REQUIRED TASK
Answer these questions using the patch discussion below.
1. Which member of "struct amd_uncore_ctx" could be changed to use a flex array?
2. The patch reduces the number of allocations from what number to what number?
3. Which helper does the writer call an abomination?

PASSAGE PROVIDED
※ ※ ※
He managed to break threading between 0/n and the rest.

> > In the first patch, the "struct amd_uncore_ctx" can be refactored to
> > use a flex array for the "events" member. This way, the allocation/
> > freeing of the memory can be simplified. Then, the struct_size()
> > helper can be used to do the arithmetic calculation for the memory
> > to be allocated.
>
> I like this patch because it reduces the allocation from 2 to 1. This
> isn't what Peter might see as "churn": this is an improvement in resource
> utilization.

But then he went and used that struct_size() abomination :/

> I prefer this style, as it makes things unambiguous ("this will never
> wrap around") without having to check the associated types and doesn't make
> the resulting binary code different in the "can never overflow" case.
※ ※ ※
ENTRIES SUPPLIED
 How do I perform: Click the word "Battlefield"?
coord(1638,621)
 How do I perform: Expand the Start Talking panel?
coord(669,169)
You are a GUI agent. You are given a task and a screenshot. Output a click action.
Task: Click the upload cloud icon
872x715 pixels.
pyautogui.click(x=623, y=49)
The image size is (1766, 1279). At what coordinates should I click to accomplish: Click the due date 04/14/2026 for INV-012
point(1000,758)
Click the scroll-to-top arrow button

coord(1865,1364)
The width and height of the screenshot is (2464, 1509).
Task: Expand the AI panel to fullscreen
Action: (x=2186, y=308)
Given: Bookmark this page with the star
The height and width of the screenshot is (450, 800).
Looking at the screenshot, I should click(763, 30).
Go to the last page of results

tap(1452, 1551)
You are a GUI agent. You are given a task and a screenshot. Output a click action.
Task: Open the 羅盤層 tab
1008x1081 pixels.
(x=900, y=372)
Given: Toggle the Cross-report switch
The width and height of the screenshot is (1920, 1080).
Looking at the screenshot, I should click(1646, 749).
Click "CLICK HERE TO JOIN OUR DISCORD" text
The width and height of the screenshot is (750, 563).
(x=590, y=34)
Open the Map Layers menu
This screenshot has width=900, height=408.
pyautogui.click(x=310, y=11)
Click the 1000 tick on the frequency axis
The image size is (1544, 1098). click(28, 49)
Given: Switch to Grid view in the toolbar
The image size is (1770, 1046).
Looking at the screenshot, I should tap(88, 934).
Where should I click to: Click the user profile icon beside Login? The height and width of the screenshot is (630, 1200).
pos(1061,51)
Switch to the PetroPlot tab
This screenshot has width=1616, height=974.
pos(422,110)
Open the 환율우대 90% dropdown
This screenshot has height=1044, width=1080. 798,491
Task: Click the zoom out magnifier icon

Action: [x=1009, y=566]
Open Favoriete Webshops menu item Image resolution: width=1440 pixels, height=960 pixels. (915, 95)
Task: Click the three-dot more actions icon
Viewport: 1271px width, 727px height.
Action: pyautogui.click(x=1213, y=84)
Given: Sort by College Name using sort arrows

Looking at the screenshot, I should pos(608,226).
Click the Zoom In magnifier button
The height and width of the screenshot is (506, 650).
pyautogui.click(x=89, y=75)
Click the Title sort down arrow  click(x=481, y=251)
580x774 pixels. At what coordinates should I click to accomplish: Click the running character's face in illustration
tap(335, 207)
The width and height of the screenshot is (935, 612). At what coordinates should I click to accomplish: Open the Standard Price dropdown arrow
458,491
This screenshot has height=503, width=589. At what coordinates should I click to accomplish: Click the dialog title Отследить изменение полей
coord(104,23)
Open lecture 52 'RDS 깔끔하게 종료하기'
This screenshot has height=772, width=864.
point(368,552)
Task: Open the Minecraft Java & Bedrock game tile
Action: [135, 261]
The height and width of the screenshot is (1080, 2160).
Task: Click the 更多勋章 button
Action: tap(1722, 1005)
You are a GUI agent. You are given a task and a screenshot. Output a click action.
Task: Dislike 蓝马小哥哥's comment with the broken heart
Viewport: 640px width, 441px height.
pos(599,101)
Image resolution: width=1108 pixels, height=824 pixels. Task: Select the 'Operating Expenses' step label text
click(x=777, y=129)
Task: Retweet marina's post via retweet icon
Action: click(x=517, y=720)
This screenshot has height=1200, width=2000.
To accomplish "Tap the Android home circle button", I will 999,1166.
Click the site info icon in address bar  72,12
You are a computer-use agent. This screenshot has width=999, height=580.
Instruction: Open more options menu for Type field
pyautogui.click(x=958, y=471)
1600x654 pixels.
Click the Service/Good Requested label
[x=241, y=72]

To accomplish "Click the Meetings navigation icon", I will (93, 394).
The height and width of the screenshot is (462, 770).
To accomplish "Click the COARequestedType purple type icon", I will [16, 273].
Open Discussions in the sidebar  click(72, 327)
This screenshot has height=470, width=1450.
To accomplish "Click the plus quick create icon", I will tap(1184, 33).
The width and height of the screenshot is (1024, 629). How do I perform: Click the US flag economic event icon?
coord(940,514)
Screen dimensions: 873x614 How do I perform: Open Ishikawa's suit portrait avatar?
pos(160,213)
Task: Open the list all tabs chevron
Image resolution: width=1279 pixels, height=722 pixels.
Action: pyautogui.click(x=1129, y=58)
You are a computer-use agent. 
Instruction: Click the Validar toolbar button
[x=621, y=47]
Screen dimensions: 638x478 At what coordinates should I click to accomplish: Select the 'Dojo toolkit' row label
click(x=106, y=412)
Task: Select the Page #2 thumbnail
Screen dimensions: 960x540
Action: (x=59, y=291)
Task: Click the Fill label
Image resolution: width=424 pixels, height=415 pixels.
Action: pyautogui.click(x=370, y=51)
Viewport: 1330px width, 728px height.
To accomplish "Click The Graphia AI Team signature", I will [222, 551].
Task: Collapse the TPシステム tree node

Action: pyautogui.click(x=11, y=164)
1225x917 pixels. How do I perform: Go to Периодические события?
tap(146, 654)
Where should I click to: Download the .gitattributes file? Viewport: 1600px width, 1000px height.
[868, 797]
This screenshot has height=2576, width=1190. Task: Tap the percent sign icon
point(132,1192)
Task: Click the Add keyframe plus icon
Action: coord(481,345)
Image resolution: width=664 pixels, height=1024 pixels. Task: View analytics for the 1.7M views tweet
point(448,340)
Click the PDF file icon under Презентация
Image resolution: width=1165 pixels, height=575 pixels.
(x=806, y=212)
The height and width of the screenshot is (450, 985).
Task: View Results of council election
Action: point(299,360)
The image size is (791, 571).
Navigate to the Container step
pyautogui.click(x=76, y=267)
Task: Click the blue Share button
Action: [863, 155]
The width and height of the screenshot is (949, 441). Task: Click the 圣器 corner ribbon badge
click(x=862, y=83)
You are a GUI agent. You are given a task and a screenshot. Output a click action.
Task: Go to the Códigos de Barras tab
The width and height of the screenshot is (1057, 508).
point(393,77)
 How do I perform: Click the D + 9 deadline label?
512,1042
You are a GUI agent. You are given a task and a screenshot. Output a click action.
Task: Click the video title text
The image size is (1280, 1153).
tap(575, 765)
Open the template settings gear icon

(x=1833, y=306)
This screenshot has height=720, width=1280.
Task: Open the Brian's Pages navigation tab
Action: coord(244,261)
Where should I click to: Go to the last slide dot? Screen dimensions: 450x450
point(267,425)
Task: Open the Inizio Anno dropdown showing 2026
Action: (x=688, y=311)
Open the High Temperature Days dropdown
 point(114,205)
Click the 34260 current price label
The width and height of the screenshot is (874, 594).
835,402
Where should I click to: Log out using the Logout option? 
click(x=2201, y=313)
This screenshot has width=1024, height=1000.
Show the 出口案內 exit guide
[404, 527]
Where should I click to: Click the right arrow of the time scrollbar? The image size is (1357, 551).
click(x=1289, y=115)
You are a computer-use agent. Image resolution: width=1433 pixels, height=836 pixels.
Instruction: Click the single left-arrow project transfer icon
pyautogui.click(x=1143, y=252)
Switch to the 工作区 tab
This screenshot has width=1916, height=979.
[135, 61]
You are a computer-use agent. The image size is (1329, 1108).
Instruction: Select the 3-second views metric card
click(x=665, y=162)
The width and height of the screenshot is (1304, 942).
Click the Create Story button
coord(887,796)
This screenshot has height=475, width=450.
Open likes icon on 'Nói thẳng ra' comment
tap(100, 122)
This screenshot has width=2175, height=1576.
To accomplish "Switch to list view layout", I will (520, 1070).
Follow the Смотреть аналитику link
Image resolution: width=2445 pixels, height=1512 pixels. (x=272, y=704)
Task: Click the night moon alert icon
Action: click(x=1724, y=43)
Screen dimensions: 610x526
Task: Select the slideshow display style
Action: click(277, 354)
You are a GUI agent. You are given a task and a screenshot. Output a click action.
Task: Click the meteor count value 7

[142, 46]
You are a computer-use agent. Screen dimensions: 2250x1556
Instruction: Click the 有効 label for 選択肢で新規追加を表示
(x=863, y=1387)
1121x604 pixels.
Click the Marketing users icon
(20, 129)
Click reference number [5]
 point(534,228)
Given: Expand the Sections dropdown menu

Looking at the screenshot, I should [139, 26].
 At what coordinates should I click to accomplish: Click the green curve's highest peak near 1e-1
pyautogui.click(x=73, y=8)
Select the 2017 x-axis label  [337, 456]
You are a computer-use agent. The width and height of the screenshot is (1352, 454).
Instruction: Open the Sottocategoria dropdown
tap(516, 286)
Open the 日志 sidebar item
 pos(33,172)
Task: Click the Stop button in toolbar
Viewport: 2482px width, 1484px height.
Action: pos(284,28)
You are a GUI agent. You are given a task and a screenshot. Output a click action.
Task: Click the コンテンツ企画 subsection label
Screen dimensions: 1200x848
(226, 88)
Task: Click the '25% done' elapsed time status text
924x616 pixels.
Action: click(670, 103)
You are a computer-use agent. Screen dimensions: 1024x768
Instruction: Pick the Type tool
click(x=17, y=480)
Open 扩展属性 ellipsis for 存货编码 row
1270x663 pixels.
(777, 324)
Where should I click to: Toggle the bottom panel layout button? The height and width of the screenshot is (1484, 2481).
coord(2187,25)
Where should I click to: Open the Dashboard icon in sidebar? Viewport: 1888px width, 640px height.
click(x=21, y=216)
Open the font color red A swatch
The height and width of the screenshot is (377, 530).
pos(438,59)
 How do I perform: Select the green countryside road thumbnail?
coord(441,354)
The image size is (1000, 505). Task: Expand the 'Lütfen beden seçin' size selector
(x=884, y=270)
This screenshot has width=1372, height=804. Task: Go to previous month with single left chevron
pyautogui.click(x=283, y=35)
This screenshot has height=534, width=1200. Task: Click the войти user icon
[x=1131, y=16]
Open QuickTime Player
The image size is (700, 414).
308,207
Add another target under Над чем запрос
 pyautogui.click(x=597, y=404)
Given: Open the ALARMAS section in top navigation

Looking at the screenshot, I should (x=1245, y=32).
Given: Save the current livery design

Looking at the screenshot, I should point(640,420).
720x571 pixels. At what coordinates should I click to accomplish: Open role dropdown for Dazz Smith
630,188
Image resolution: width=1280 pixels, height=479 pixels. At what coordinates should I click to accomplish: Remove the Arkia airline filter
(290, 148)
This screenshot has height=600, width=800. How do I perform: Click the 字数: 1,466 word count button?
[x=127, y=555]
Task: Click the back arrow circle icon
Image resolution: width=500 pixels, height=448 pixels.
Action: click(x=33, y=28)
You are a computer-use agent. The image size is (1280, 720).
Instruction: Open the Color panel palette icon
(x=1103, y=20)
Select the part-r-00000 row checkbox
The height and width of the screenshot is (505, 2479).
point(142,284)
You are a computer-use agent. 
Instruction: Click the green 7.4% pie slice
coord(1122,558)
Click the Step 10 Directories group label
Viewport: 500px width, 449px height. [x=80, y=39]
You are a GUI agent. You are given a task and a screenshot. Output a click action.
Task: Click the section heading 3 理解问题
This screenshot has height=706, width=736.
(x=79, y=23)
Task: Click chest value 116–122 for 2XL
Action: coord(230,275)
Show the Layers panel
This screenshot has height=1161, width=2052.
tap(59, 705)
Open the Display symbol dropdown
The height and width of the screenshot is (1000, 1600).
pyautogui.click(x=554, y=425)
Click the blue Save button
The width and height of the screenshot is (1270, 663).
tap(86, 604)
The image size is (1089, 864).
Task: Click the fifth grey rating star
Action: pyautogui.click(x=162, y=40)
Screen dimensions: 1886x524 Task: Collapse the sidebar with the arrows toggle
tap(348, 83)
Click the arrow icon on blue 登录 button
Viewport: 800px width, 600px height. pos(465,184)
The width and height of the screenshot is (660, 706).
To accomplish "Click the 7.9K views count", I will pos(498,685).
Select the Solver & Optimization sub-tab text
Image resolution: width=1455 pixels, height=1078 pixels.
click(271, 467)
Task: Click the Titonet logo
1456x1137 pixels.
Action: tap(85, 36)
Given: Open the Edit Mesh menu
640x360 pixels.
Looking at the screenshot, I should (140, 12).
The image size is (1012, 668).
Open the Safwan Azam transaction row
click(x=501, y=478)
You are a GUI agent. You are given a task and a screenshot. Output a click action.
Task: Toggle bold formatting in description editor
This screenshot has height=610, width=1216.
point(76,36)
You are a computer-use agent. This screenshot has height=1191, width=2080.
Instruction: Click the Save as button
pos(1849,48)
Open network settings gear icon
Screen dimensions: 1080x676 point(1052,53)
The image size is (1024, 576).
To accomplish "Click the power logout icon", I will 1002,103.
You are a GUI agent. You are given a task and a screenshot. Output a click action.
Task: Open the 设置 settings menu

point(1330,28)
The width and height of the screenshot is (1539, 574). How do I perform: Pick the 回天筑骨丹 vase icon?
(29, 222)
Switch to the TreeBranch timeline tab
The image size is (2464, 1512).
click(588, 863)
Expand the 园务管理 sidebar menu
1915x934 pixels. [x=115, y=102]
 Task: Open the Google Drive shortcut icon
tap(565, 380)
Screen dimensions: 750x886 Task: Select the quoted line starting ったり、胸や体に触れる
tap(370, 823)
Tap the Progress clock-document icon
※ ※ ※
TASK SOLUTION
1. The "events" member.
2. From 2 to 1.
3. The struct_size() helper.